With CLEP, he said law students are exposed early “to hands on and experiential learning in an effort not only to develop their skills, but purposively to stimulate and enhance their social consciousness.”

Since the adoption of CLEP, 49 Legal Clinics have been established nationwide. Also, 25 law schools have received their certifications, while 10 law schools have pending applications.

Gesmundo said the CLEP website “will now provide a platform to showcase model law clinics and CLEP best practices that will assuredly provide guidance and inspiration to those of us who are still in the infancy of our clinical legal education journey.”

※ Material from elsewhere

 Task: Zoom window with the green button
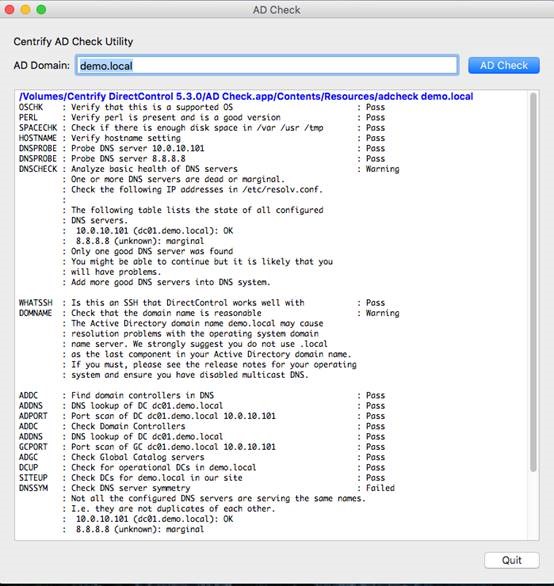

“Legal education is a pillar that, together with judicial education, holds up the very firmament of the Philippine legal system. Needless to say, the Supreme Court is highly invested in elevating the standards of legal education in our country,” he said.

On the part of LEB, Chairperson Anna Marie Melanie Bacani Trinidad said that the country owes present and future law students a “program of study responsive to rapidly changing times and adaptable to their ever-increasing curiosity.”

Country Representative of The Asia Foundation Mr. Sam Chittick said the RMLC will “help push the modernization of legal education” as it “attempts to achieve that balance which is so essential between academic freedom and government supervision of the legal education for the public interest so that we have quality education in developing excellent, ethical, and innovative legal professionals committed to the Rule of Law.”

Director of the International Narcotics and Law enforcement Affairs Office Ms. Kelia Cummins said that “students can now benefit from hands on experience and expand their professional networks.”

Also present during the online launch were LEB Commissioners Josefe Sorrera-Ty, Lorenzo Regellana Reyes, Abelardo T. Domondon, and Alexander Diamla Dumpa; lawyer Leonardo Roy A. Cervantes for retired Chief Justice Justice Lucas P. Bersamin, retired Chief Justice Diosdado M. Peralta, and Court of Appeals Associate Justice Maria Filomena D. Singh.

Former LEB Commissioner and Justice Zenaida Elepaño, Integrated Bar of the Philippines President Burt Estrada, Dean Gemy Lito Festin as president of the Philippine Association and the association’s Chairperson Dean Maria Soledad Deriquito-Mawis, and Kenneth Bayudan as president of the Association of Law Students of the Philippines, and other deans and professors of the legal education community also participated during the online launch.